QvD model better describes electronic kinetics

BVM model suitable for ionic and electronic kinetics

Models enable extraction of mobilities and charge carrier parameters

Abstract

The emergence of halide perovskites in photovoltaics has diversified the research on this material family and extended their application towards several fields in the optoelectronics, such as photo- and ionizing-radiation-detectors. One of the most basic characterization protocols consist on measuring the dark current-voltage (J-V) curve of symmetrically contacted samples for identifying the different regimes of space-charge-limited current (SCLC). Customarily, J=C*V^n curves indicate the Mott-Gurney law when n=2, or the Child-Langmuir ballistic regime of SCLC when n=3/2. The latter can be often found in perovskite samples.
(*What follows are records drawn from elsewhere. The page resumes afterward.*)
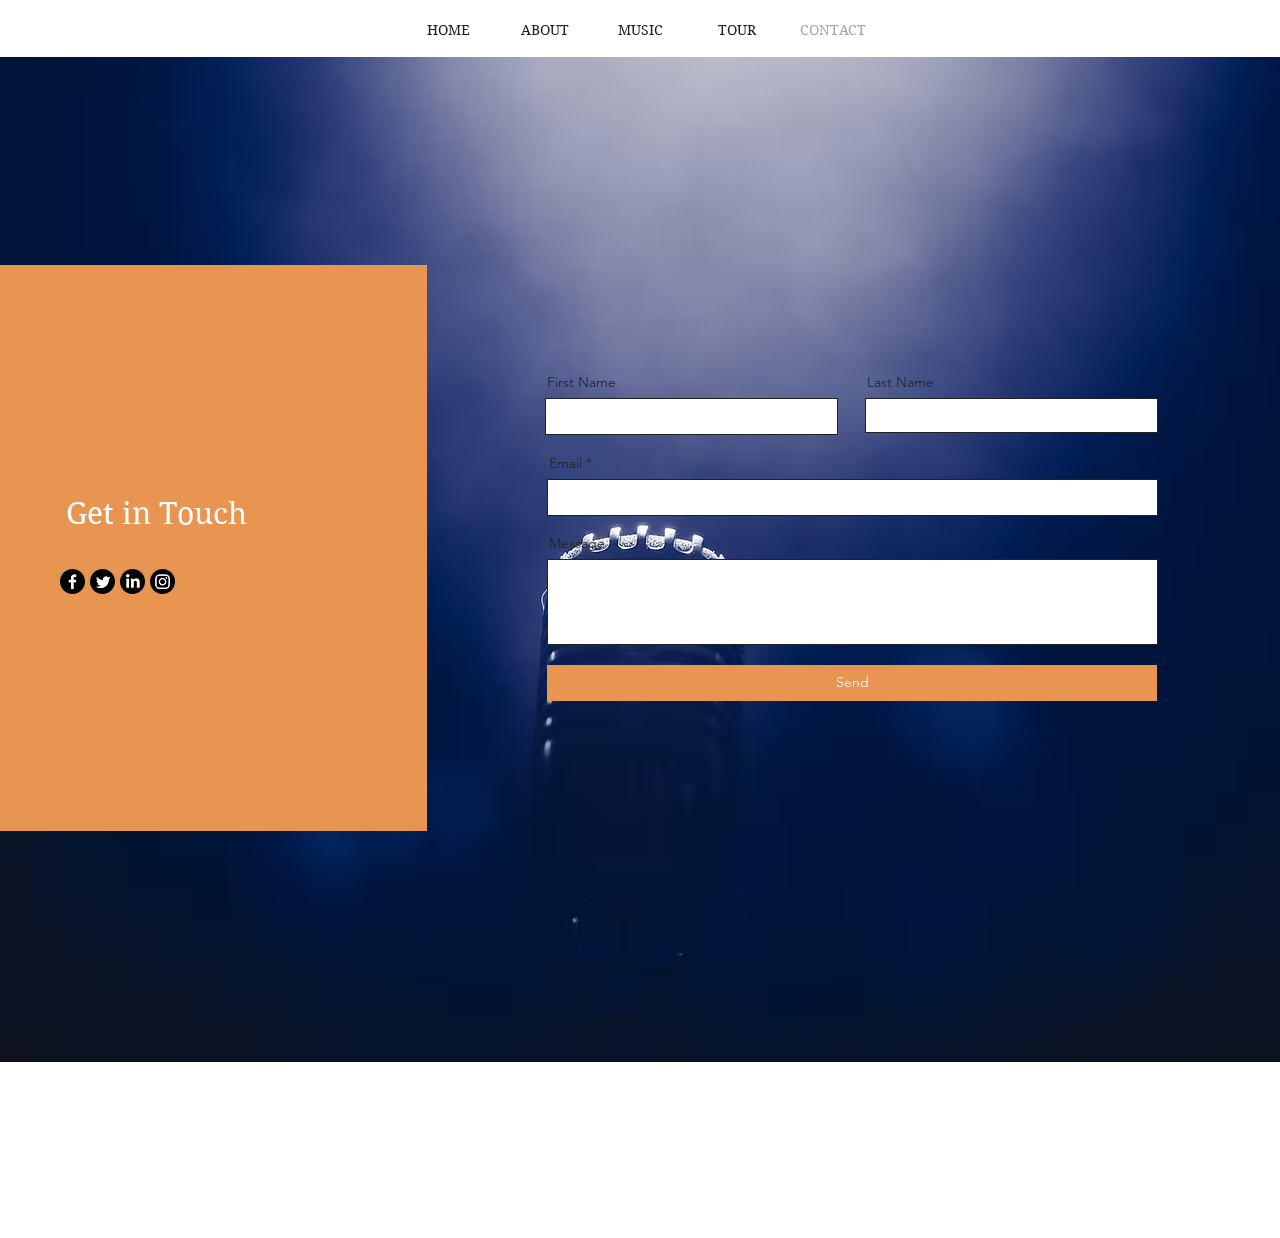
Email (565, 463)
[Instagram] (162, 581)
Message (577, 543)
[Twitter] (102, 581)
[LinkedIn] (132, 581)
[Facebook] (72, 581)
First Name (581, 382)
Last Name (900, 382)
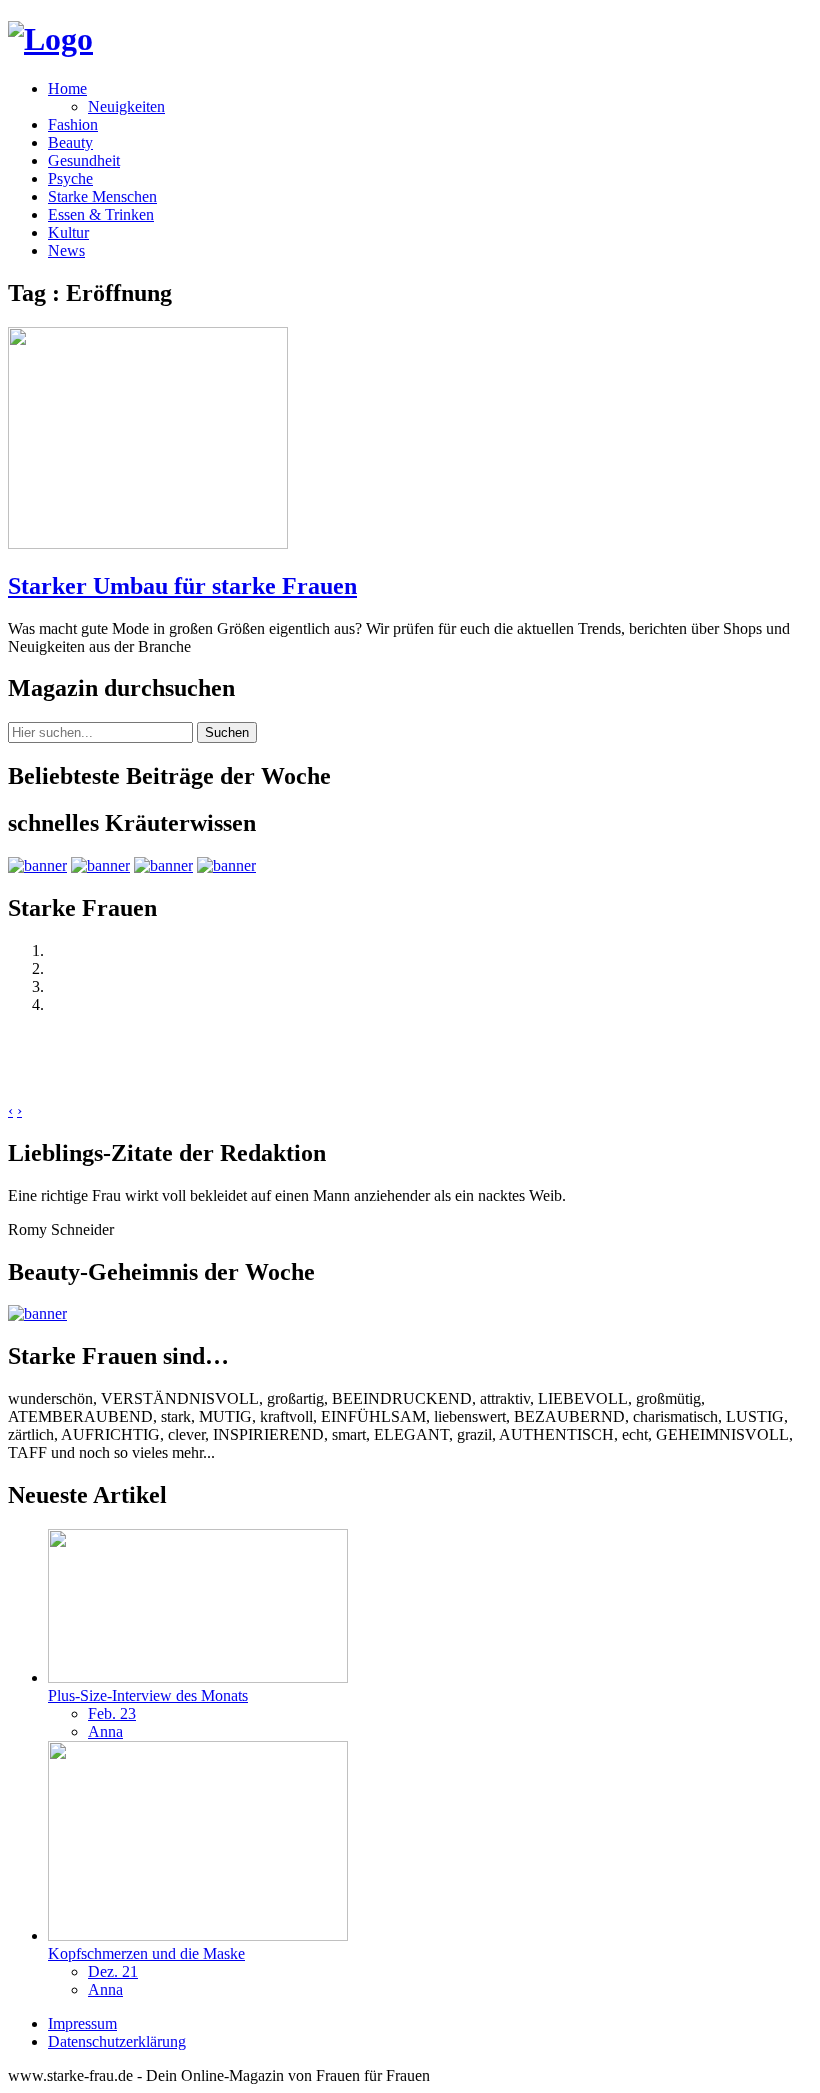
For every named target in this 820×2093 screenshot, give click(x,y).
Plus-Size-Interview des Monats (148, 1695)
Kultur (68, 232)
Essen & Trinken (101, 214)
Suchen (227, 732)
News (66, 250)
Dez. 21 (113, 1971)
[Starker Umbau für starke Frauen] (148, 543)
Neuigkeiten (126, 106)
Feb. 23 (112, 1713)
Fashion (73, 124)
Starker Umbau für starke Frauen (182, 586)
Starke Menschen (102, 196)
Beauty (70, 142)
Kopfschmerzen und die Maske (146, 1953)
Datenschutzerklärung (117, 2041)
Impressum (82, 2023)
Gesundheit (84, 160)
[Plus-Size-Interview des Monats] (198, 1677)
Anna (105, 1731)
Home (67, 88)
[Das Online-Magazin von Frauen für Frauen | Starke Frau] (50, 39)
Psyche (70, 178)
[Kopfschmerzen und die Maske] (198, 1935)
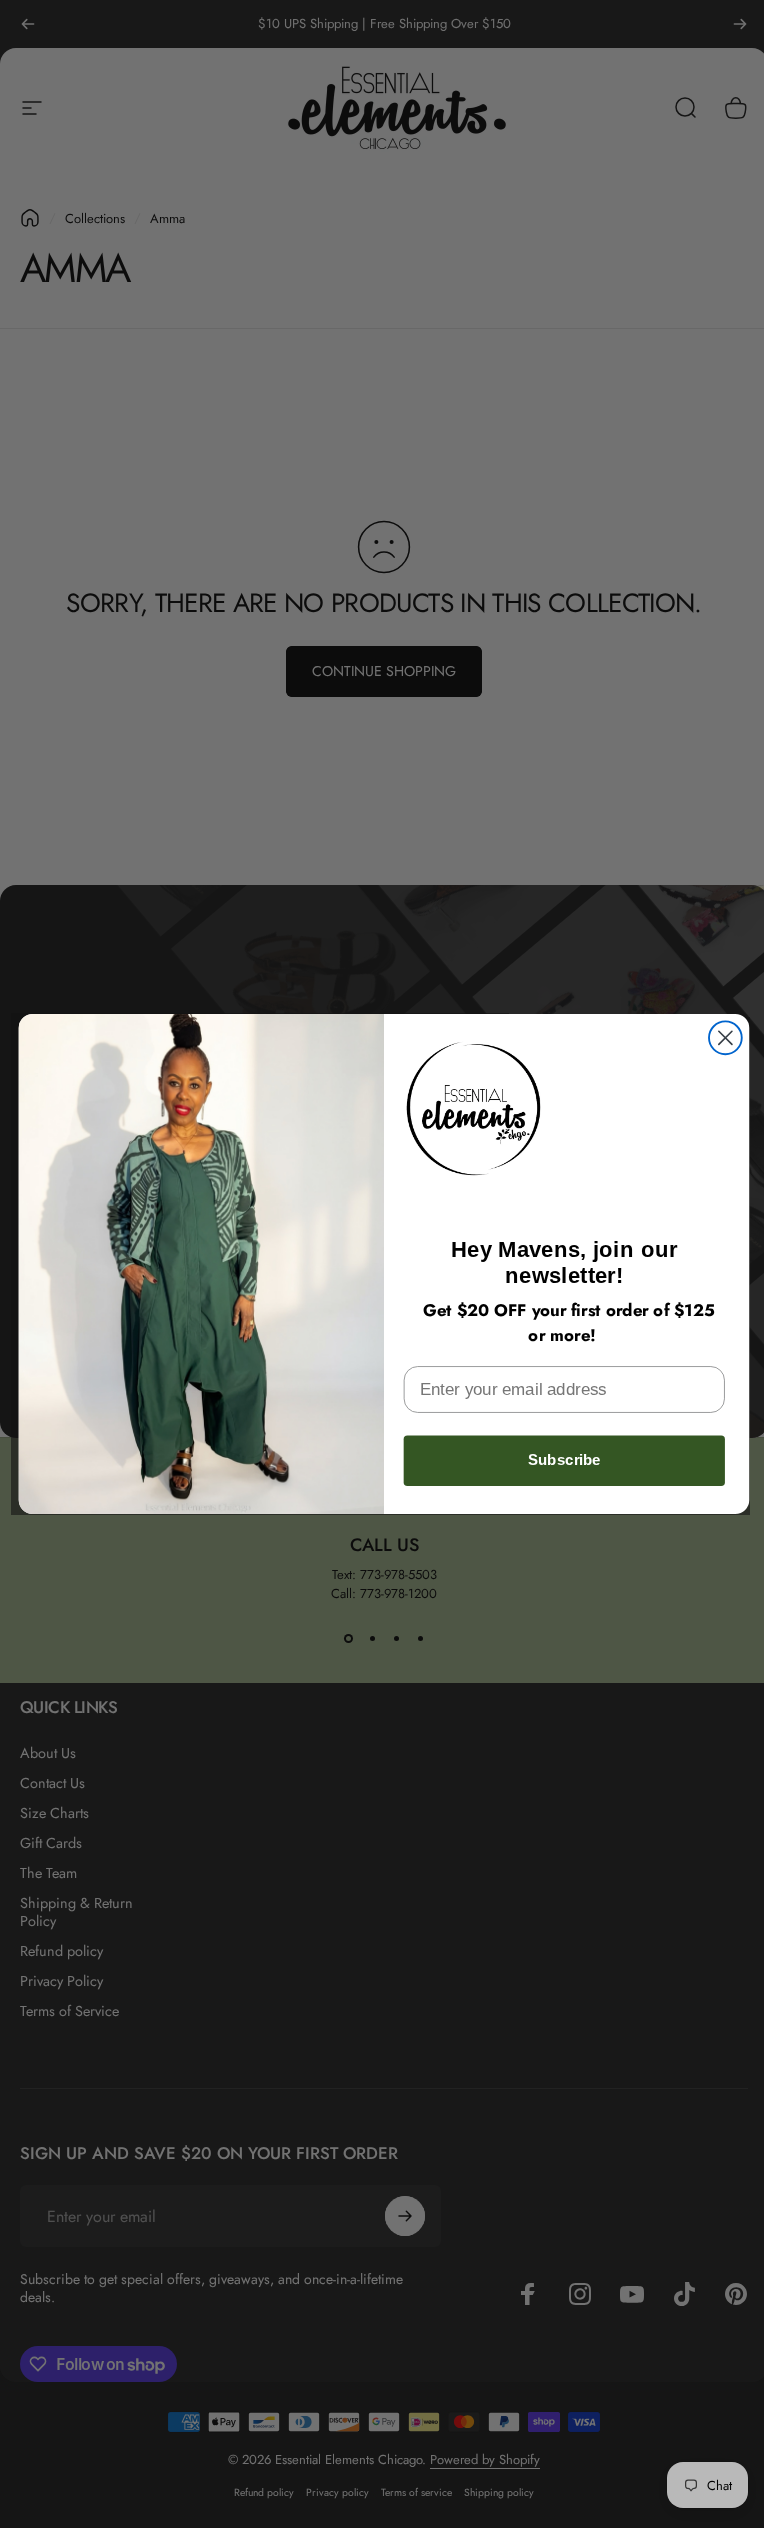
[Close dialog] (725, 1037)
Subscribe (564, 1460)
In this work, we start by discussing the interpretation of currents proportional to V^(3/2) in relation to the masking effect of the dual electronic-ionic conductivity in halide perovskites. However, we do not discard the actual occurrence of SCLC transport with ballistic-like trends. For those cases, we introduce the models of: quasi-ballistic velocity-dependent dissipation (QvD) and the ballistic-like voltage-dependent mobility (BVM) regime of SCLC. The QvD model is shown to better describe electronic kinetics, whereas the BVM model is revealed as suitable for describing electronic or ionic kinetics in halide perovskites. The proposed formulations can be used as characterization tools for the evaluation of effective mobilities, charge carrier concentrations and times-of-flight from J-V curves and impedance spectroscopy spectra.